Friday, April 26, 2013

Thoughts of Atlas and Flowers

Hello, everyone!

It's the last Friday of April, and it's been a beautiful day. I was outside for a bit getting some coffee, and I didn't want to go back inside! But I have to study. I gave myself the privilege of taking a long walk last week, and the next few weeks I really need to buckle down and do everything I can to finish the semester well. Exciting stuff.

Speaking of that long walk, in my last post, I forgot to mention that I also spent some time in Rockefeller Center last week. I got to see Atlas. Atlas is a Titan in Greek mythology, and there is a gigantic sculpture of him at Rockefeller Center. The first time I saw him I was taking a long walk and stumbled upon him by accident. It was October of my freshman year, and I was exploring the city a bit and just happened to find him. I remembering thinking about the idea of having "the whole world on your shoulders" and imagining what that must feel like. I took a picture of him and told myself that I would definitely come back to "visit" again. Well, it's funny because I went back to Rockefeller Center a few times after that, but I never saw him again. It's not that I didn't want to. I just never seemed to find him. Then, last Friday, I stumbled upon him again. Just like that first time. He looked the same, as amazing and impressive as ever. But I was different. The first time I saw him, I was barely two months into college, trying to figure out how I fit into everything that was around me. A year and a half later, I'm still trying to figure that out, but I feel that I've grown so much since then. I've gotten to know myself so much better and New York so much better. It feels like yesterday standing in front of him for the first time, wondering what college had in store for me. It was all so exciting back then. It still is.
You should all go visit Atlas. He needs to be distracted from the tremendous weight that he carries. haha.

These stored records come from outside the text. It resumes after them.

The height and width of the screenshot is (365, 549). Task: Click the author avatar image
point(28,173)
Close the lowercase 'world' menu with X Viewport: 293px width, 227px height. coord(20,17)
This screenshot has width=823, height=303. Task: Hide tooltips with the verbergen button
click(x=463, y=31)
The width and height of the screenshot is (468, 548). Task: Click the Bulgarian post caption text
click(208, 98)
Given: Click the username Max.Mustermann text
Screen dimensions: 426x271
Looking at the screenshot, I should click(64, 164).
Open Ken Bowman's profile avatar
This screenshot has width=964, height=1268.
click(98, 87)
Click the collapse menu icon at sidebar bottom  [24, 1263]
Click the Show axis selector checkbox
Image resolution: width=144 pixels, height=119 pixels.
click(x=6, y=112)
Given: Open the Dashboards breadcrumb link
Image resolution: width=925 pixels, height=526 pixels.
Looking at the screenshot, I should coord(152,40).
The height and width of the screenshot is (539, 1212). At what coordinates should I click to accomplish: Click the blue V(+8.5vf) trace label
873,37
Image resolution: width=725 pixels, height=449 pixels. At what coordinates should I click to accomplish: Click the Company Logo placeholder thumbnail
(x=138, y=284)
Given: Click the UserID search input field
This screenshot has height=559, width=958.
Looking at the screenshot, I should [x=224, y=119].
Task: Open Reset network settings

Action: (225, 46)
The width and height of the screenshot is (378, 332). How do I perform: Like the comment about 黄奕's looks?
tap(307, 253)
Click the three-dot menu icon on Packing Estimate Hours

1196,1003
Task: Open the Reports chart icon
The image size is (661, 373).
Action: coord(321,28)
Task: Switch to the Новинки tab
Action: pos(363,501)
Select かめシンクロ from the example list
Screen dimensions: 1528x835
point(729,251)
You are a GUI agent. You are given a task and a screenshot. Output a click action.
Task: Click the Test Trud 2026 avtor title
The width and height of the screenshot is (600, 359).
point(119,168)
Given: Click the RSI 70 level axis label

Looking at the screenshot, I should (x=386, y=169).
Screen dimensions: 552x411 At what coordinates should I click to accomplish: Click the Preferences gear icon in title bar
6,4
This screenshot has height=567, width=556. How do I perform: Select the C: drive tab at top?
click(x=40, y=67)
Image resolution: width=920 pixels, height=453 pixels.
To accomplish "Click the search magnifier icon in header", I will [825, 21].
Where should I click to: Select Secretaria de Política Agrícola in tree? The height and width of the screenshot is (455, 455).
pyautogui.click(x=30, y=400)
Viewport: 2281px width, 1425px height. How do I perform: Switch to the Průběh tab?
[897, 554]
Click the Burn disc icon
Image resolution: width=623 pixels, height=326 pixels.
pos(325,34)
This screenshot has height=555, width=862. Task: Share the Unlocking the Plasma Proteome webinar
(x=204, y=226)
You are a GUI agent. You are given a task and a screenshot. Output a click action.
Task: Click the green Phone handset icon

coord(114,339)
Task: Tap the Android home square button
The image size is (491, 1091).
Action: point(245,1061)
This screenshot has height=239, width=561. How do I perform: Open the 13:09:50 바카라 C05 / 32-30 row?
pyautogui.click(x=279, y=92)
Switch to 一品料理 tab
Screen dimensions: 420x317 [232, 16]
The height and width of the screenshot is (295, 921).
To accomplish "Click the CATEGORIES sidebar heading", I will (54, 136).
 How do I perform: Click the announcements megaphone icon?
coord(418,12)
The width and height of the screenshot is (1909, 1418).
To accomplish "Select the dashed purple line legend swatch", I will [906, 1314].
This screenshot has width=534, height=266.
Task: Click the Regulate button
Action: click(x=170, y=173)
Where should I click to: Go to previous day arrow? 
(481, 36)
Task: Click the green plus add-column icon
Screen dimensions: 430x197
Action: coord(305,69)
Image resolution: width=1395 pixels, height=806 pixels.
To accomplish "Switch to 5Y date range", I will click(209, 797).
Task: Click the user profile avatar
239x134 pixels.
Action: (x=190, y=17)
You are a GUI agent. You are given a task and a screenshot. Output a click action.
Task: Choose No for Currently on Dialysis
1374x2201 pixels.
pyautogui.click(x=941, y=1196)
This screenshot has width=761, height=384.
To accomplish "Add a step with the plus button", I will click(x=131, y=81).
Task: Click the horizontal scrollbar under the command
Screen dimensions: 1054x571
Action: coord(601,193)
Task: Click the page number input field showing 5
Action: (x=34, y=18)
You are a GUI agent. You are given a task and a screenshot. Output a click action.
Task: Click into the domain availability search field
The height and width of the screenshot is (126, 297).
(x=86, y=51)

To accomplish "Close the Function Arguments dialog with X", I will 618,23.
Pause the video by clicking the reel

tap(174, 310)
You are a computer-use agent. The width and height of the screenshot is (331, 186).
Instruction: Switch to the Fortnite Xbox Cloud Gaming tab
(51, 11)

This past week, I got another interesting reminder of freshman year. This past Wednesday, I was walking on 68th street, and I think I was between 3rd and 2nd Avenue. I noticed these flowers on the ground, and I sort of stopped in my tracks because it had been more than a year since I had seen flowers like that. Last year, I went out with a bunch of friends to Central Park in late March. It was a gorgeous spring day and we passed by this tree that had these beautiful white and pink flowers. We all stopped to look at them, and I remember picking two of them off the tree. I had class right afterwards, so I took them with me, and I had them on my desk in class. I noticed that they quickly started to brown around the edges. I remember feeling guilty for plucking them off the tree. It's amazing how quickly life can leave an organism.
We've sort of had a wishy washy spring this year, and everything has only started blooming recently. When I saw these flowers this past week, it took me back to that day a year ago. I hadn't seen them since that day, and it was weird seeing them on the ground like that. I looked up to see the tree they had come from, but I couldn't find it. It was like they felt out of the sky. Immediately, I was transported back to that day: the sun, the laughter of friends, the beauty of the flowers, how easily they died.
I never looked up what kind of flowers they were. But I just did a quick Internet search, and they're from a saucer magnolia tree. The tree is a hybrid of two different Magnolia trees, and it is known for how early its flowers bloom.
For me, they are a symbol of the joys of the early days of spring. That time when winter is just fading away and spring is entering slowly but surely. They are a symbol of the renewal of nature; its ability to create such beautiful things after the harshness of the cold. They are also a symbol of the fragility of life. They remind me that beauty and nature are things that can't be contained. I plucked those flowers off the tree for essentially selfish reasons. I wanted to hold on to the happiness of that day. When I saw those flowers on the ground that day, I wanted to pick one up. To be transported back to that day last year. But for whatever reason, I didn't touch them. But I do want to go back and see them in Central Park before spring is over. There's nothing quite like them.


Spring is intoxicating, isn't it?

S.

Quote of the Week

“It is a very beautiful day. The woman looks around and thinks: 'there cannot ever have been a spring more beautiful than this. I did not know until now that clouds could be like this. I did not know that the sky is the sea and that clouds are the souls of happy ships, sunk long ago. I did not know that the wind could be tender, like hands as they caress - what did I know - until now?”